I call it 'Someti-heimers', like Alzheimer's with a mulligan. It really pisses me off when it happens too. For me it's usually names, I've never been good with names. I can remember things about the person, places we'd been, things we'd talked about, but not the name! At least not when I'm trying to remember it. I've become very good at dissembling when I can't remember the name, "Hey dude! It's been a while.", "What have you been up to?". Always a good one since people like to talk about themselves. Of course, I do remember the name, usually later that evening or the next day. By then it's too late naturally.
The odd thing, to me, is that I do remember many details about the person, just not that one crucial detail, the name. I can remember, as a child, being amused and feeling superior when mom would forget which one us she was yelling at. She'd start with me and just kind of count the five of us down till she go to the one she wanted. But, to her credit she could remember the names, she just couldn't remember what she was yelling about!

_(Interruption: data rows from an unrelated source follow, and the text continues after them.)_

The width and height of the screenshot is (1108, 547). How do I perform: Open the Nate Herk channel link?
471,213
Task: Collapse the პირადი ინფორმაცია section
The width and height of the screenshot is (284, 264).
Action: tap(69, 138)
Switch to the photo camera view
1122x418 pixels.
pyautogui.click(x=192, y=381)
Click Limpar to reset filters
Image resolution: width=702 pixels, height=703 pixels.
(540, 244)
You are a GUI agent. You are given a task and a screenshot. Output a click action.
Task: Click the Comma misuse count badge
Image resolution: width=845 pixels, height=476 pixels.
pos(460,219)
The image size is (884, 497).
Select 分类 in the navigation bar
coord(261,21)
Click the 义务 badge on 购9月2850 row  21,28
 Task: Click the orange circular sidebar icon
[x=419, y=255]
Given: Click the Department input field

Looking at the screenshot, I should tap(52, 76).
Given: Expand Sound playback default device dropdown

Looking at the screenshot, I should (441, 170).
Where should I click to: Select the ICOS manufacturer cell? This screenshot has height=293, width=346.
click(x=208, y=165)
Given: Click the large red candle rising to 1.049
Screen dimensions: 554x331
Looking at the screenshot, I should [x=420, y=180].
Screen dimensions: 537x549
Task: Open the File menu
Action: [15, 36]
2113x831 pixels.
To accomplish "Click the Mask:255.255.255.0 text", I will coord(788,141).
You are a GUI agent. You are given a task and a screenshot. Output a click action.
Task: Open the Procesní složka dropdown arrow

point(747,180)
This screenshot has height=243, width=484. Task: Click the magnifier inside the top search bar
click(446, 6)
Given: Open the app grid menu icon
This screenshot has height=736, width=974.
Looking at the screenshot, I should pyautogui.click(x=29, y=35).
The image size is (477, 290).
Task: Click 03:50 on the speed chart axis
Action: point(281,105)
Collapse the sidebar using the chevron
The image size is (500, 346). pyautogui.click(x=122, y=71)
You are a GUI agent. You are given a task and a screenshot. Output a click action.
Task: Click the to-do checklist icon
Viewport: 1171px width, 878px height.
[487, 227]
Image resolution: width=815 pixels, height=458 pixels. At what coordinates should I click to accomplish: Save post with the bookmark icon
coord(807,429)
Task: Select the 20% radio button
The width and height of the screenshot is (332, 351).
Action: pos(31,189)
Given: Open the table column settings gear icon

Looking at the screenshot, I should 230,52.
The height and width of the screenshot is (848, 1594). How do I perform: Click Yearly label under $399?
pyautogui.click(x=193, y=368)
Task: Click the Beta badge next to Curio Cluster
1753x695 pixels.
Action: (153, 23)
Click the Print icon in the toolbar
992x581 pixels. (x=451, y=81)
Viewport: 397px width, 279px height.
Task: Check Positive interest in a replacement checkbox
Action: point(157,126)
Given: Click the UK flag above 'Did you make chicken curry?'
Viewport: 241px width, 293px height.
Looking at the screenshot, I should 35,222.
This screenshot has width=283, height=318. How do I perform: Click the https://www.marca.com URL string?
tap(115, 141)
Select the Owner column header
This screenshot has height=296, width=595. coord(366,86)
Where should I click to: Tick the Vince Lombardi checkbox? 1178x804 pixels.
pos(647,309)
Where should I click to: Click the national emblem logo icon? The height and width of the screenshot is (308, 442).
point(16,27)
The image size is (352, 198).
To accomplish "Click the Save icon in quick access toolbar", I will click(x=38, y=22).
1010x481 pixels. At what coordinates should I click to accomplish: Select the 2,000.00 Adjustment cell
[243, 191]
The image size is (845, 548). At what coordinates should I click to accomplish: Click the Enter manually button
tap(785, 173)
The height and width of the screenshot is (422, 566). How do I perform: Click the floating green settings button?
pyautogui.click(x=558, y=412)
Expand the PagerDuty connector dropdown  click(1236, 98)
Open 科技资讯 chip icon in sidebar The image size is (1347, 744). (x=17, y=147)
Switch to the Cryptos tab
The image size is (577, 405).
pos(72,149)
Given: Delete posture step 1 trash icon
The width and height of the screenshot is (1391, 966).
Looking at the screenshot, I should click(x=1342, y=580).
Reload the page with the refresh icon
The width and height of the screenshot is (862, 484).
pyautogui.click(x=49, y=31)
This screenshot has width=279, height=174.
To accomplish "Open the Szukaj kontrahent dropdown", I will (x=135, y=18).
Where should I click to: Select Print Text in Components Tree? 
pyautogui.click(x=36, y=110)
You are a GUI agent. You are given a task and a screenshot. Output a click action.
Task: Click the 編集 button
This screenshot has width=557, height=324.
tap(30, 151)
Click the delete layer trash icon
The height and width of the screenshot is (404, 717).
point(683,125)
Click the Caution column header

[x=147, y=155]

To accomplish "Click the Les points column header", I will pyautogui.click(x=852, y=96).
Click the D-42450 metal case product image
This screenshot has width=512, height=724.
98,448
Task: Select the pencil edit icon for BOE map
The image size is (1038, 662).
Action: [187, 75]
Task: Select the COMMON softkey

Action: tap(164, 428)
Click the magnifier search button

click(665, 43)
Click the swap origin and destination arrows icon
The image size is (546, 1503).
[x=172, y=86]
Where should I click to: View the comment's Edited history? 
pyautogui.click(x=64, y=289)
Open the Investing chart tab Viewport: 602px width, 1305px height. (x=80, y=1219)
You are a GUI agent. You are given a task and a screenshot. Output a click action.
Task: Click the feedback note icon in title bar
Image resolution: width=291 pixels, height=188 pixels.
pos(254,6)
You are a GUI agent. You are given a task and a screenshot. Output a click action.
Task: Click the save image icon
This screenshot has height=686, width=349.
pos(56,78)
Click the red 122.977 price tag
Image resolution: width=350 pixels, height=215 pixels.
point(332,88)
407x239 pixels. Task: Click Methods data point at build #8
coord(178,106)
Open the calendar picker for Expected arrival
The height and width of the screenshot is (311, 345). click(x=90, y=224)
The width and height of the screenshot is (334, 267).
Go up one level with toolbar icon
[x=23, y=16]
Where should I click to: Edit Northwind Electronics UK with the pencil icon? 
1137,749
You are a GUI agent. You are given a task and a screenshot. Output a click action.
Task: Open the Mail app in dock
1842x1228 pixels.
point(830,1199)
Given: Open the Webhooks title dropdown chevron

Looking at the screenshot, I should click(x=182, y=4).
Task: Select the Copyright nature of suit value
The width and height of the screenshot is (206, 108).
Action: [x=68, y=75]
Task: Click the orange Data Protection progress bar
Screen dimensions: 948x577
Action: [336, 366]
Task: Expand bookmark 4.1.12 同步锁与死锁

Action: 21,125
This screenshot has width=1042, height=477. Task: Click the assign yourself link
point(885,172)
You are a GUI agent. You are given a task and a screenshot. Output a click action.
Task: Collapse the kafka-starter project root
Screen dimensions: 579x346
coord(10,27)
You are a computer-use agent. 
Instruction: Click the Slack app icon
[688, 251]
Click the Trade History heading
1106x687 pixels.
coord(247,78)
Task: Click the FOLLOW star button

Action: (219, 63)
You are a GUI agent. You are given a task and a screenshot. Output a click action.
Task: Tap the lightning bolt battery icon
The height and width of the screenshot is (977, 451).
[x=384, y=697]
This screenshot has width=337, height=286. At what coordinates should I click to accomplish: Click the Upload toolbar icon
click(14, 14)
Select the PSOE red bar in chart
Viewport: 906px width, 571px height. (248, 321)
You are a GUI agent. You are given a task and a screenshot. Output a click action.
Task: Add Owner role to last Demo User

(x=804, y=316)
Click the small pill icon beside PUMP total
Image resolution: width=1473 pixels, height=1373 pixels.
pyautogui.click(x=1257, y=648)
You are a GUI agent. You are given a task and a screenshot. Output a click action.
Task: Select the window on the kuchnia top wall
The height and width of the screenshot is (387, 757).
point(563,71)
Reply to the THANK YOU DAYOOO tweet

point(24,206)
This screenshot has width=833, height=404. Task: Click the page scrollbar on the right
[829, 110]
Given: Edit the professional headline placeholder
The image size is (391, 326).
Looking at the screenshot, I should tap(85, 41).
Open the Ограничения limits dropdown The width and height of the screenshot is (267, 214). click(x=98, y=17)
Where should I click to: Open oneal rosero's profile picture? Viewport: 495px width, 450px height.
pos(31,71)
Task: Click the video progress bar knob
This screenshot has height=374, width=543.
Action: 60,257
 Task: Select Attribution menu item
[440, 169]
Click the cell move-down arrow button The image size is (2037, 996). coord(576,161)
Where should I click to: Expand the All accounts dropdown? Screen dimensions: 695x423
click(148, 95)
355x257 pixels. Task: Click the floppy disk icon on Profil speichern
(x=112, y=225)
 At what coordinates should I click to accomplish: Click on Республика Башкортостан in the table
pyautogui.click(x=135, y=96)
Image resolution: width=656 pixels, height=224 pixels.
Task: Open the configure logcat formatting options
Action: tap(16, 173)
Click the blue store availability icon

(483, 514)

I think it's some kind of unconscious selective amnesia. I'm pretty good at remembering certain names,women's names for one. I practically never forget a name there, probably because I'm paying attention with both eyes. It's true, I don't pay attention to other men. I'm usually reading something with one eye or planning something or distracted in some way, only paying attention with one eye, so to speak.
Maybe the solution to my problem is simply to only hang out with women!
I think I'm onto something! It would make it much easier for me to remember people's names and I would get more opportunities to flirt. A win-win for me. Now all I need is an all female construction site and my problems would be over.